While trying to occupy myself three days after the end of my first semester of university I get stumped and scared away back to my phone. All around me are abandoned projects haunting me into an endless scroll that won’t make me feel as much as looking back will. I opened my wardrobe and at first I was overwhelmed by the mess that I was facing, then it was the nostalgia. While digging for an old embroidery project I wanted to finish, I faced memories from school, heaps of crumbled shopping bags I kept in an altruistic pledge to myself to be more eco friendly and never reused, clothing that was once my favorite covered in dust on my floor, receipts, accessories, instruction manuals and much more. I spent the day in my bedroom and I cannot escape past versions of me that lived here and left traces in every corner. I wonder then, what would it be like to move and completely start anew. To bring noting but the essentials and be free from the nostalgia carried in seeing my things that aren’t really mine. Would I see myself change completely without the reminders of who I’ve been before? Or perhaps I’d collect new trash that will eventually overwhelm me not for the sentimentality but because all it really is is clutter? Thoughts like these occupy my mind once in a while, when leaving my bedroom won’t be much more entertaining than sitting on the living room couch, and when leaving my house means seeing all the other suburban houses that look just like mine. There isn’t a single thing within walking distance that could entertain me tonight, but I want to feel, and feel I do when I open up memories of the past. I find old math homework , trinkets friends have given me, clothes I borrowed and never gave back, letters, unfinished artwork, finished journals. This makes me sad for all that ‘could’ve been’ and never was, because I’m indecisive, always striving for more and never ending up finishing anything, left feeling disappointed. My favorite things will end up there someday, so why even bother with their current significance, if everything is destined to be dismissed and discarded. This is very materialistic of me, and I hate myself for it, I want to once experience complete detachment from the physical, through ways I do not yet know of.

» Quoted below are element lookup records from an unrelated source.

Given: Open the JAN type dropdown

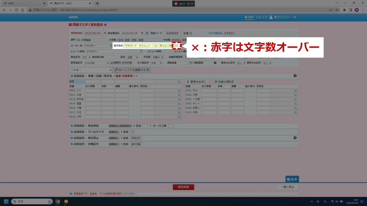Looking at the screenshot, I should click(x=96, y=70).
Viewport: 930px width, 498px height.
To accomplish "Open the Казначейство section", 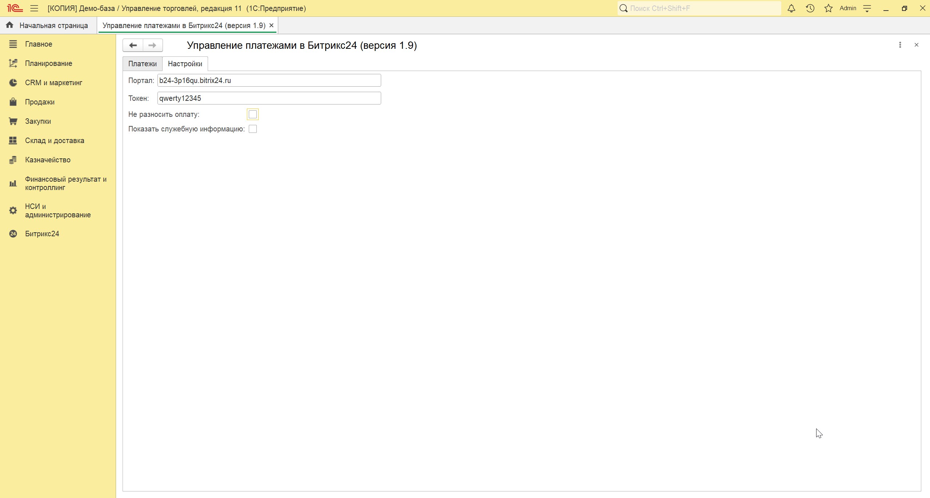I will pos(48,160).
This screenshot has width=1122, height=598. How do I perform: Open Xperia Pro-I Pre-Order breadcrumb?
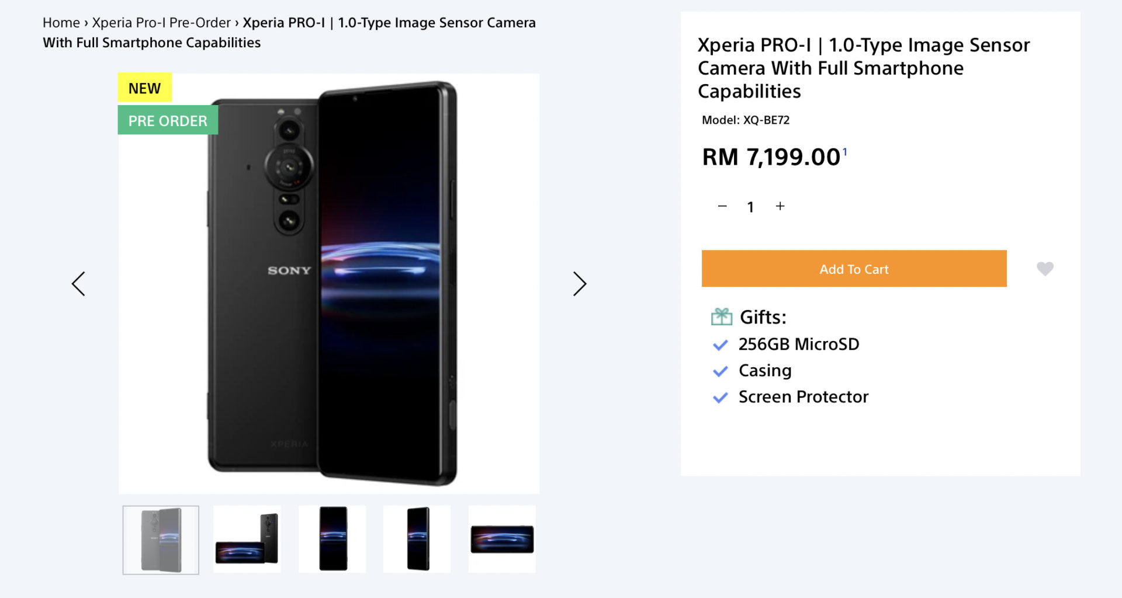pyautogui.click(x=161, y=23)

An update on the blog and why I’m back.
I’m aware and embarrassed that almost all my entries start with ‘hi, did you miss me ?I’m on vacation and back’. This is easily explained by what I wrote about above, the constant search for more exciting projects which leads to me abandoning current, good ones. I’m back, hopefully for more than a single post. I’ve been reading substack blogs and I love the niche, intellectual cool girl posts I’ve been seing, I want to be part of the club (might someday share favorites). There’s so much fascinating slow content here and if I will carve a part of the Internet for myself I want it to be here. Also, I want to learn how to type fast, and have a new creative outlet. More on that soon maybe. So I’m back, enjoy my spiraling thoughts.